This year it's been a big reason why I've been so happy to make running friends. I enjoy that we can all get together and get along so well for having such different lives/backgrounds. The common denominator is pretty awesome. The fact that it's a healthy common denominator and not that we all can take 10 shots of vodka and not pass out is way cooler. It was nice that they said they wished they knew about my race sooner (ha ha, I didn't know for sure either!) so they could drive out and cheer me on/run with me! (I wouldn't expect that anyway as it's 90 min away). These kind of bonds and support from other friends like Aundria, Erin and Trish have really made me re-evaluate the kinds of relationships I need in my life to thrive.

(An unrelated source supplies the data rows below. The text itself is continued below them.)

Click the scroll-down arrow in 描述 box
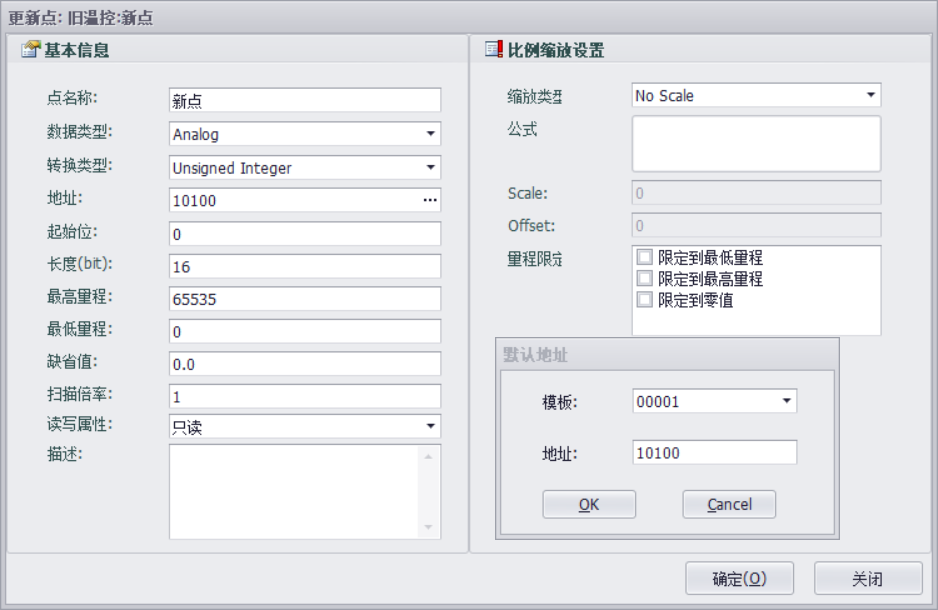The width and height of the screenshot is (938, 610). [x=429, y=527]
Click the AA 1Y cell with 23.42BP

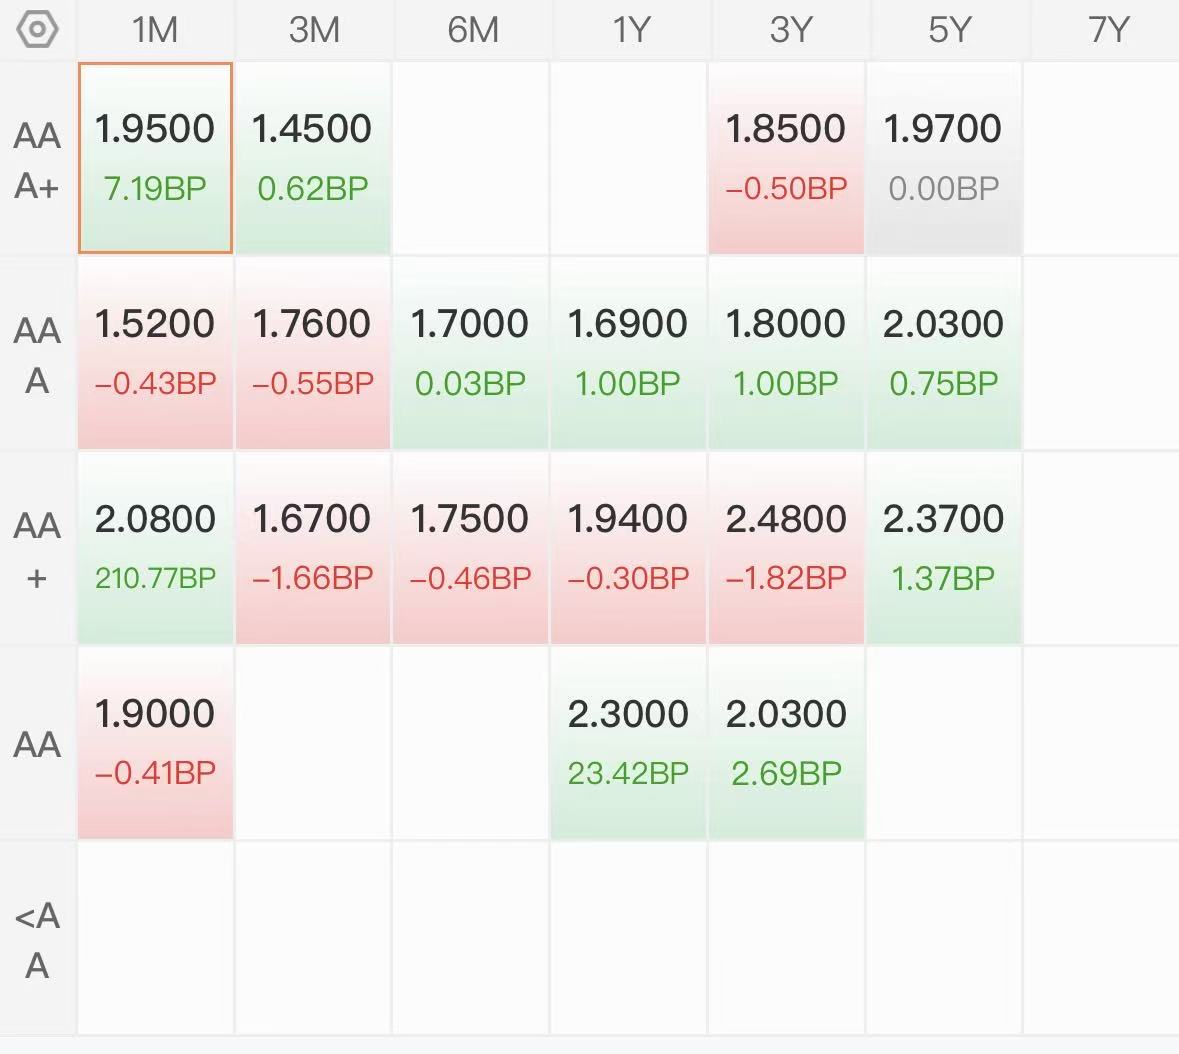point(628,743)
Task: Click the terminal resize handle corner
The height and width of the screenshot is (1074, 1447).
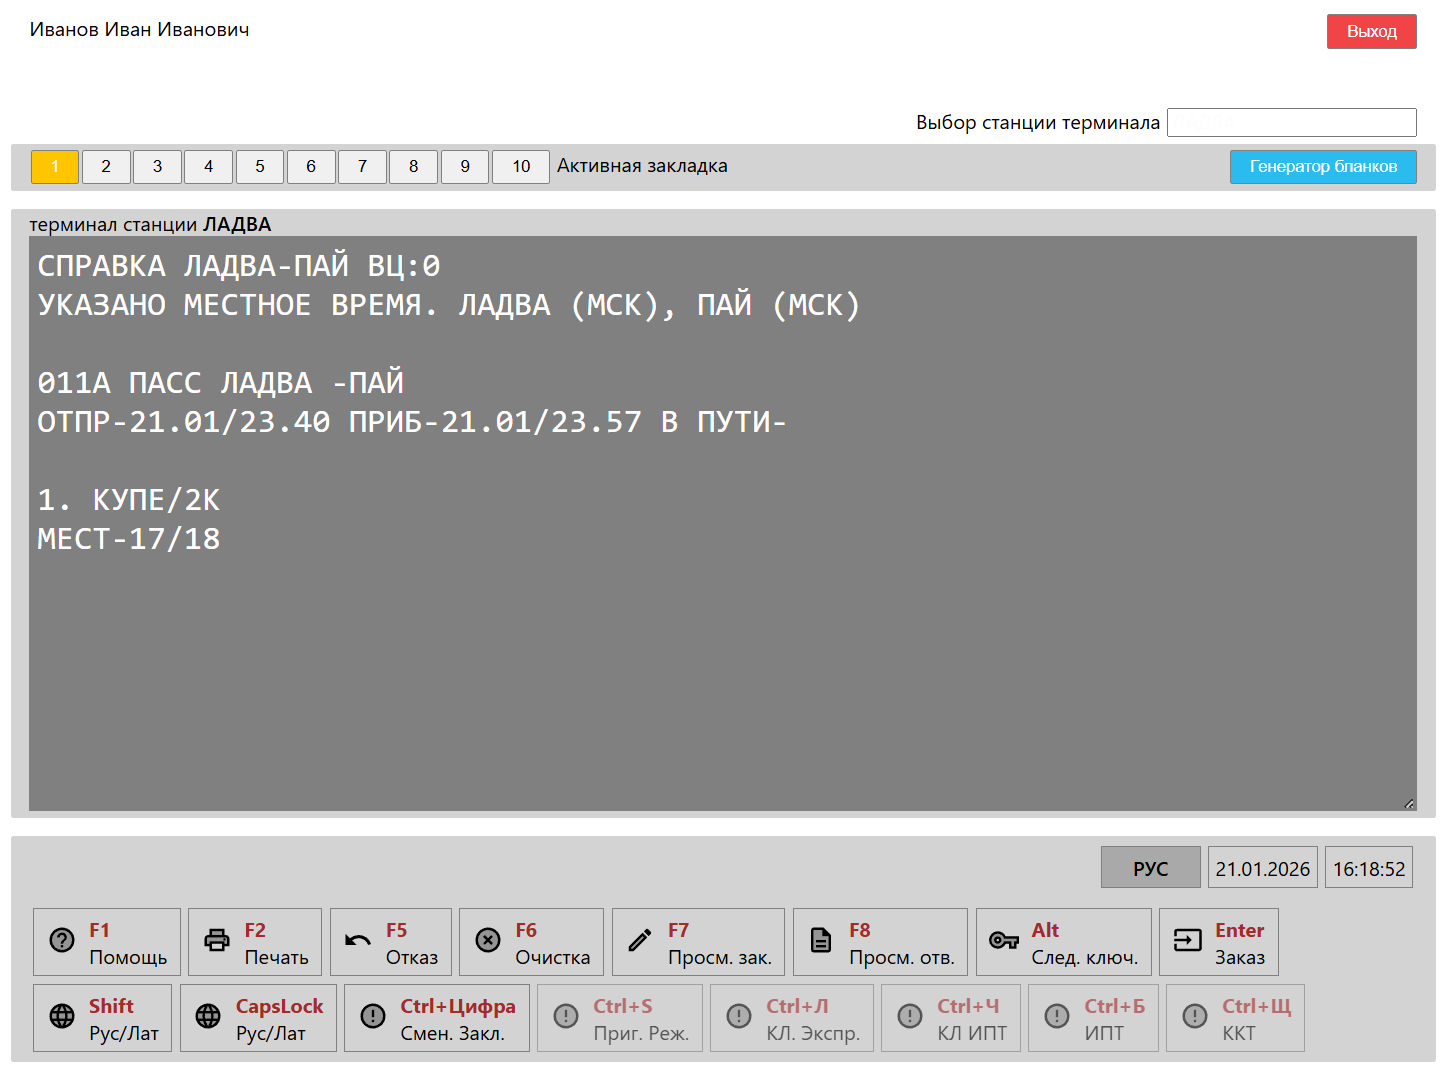Action: point(1408,803)
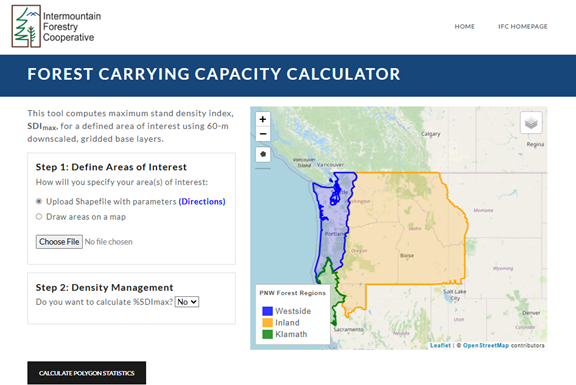Viewport: 576px width, 385px height.
Task: Click the orange Inland legend swatch
Action: click(x=267, y=323)

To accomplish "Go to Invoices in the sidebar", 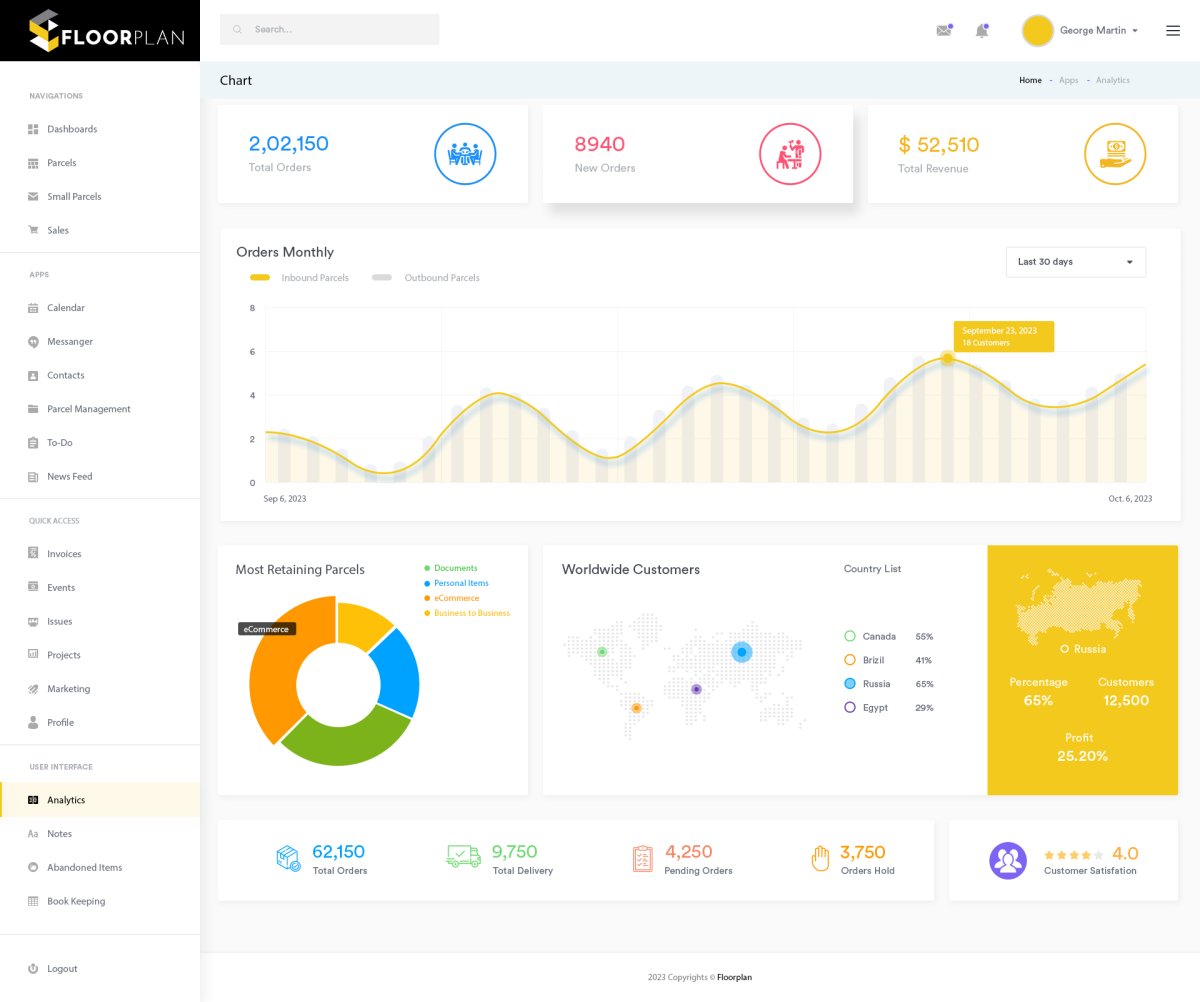I will (x=64, y=554).
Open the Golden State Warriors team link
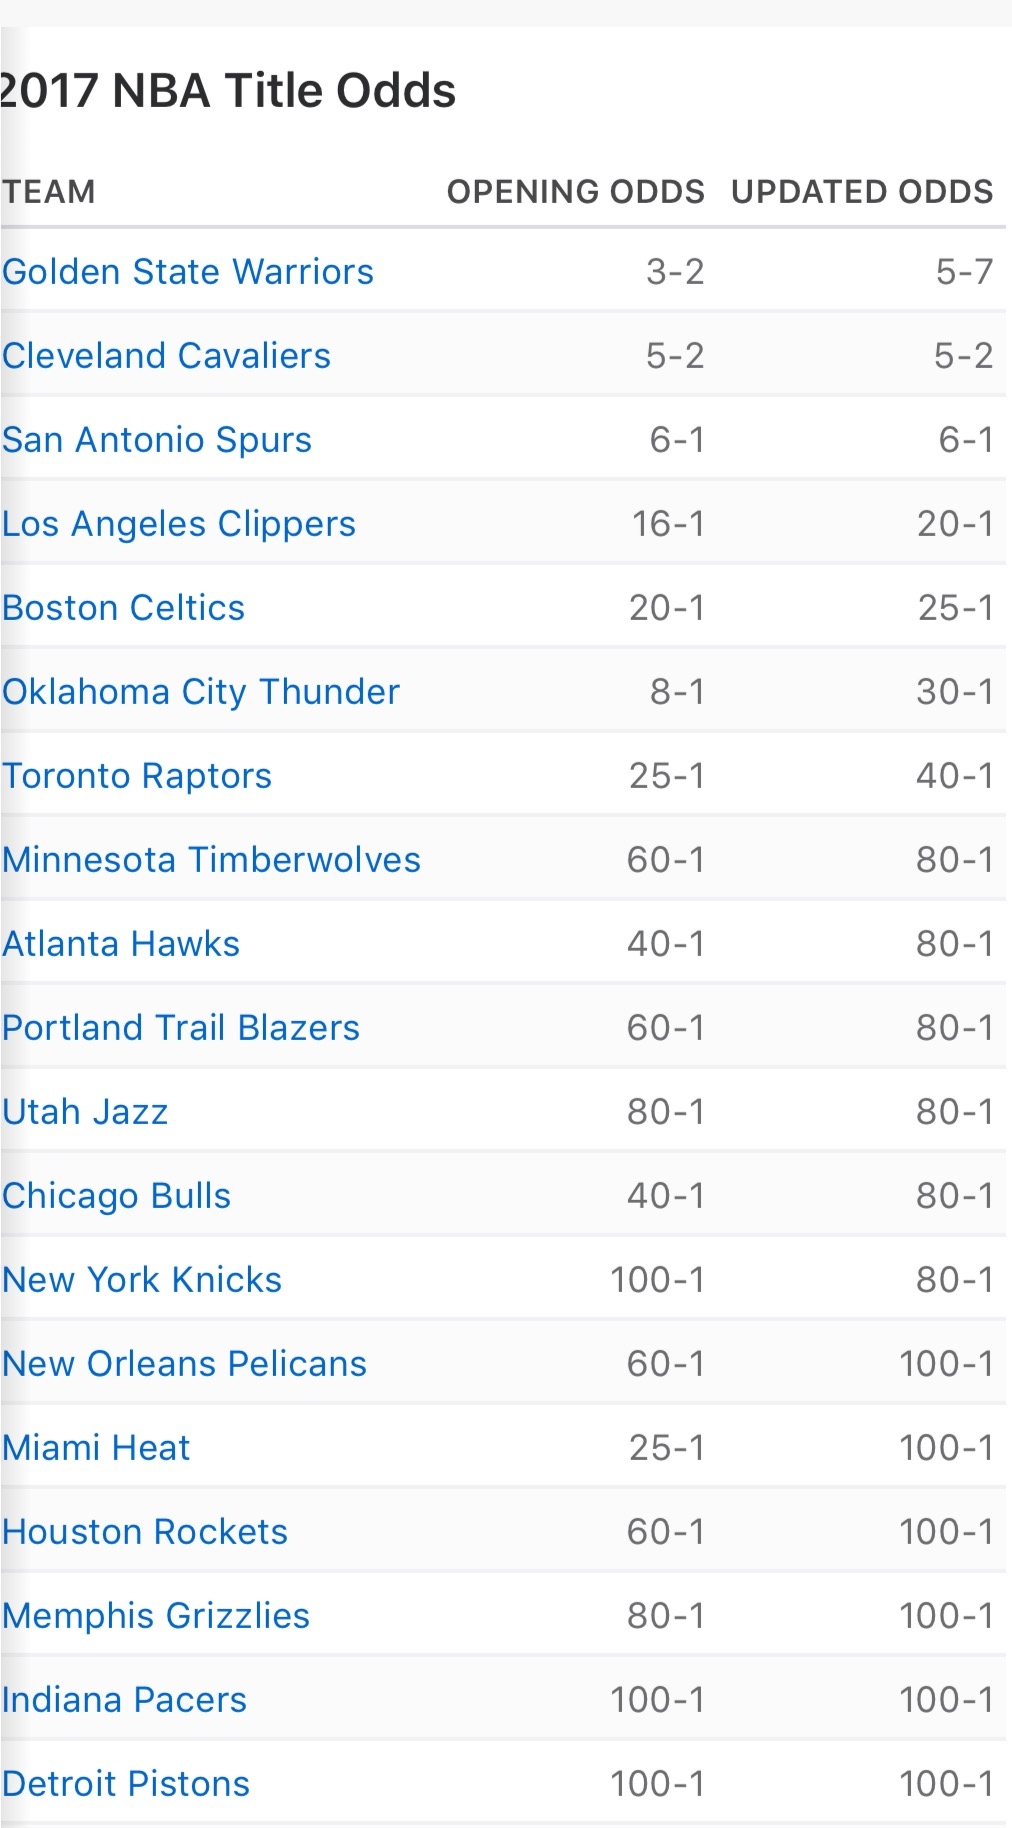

So I'm working on letting others go slowly. Or at the very least I'm working on keeping the energy shifted to the positive people in my life. Most of my social time is spent during rock climbing or running and I kind of like it that way. I get an occasionally breakfast or cup of coffee with another friend for catch-up here and there, but it always feels nice to get outside and enjoy life with the people you like spending time with too! I can only do so much though and I don't have to be active to hang out with someone - it's just more likely to happen sooner if we plan something out and about.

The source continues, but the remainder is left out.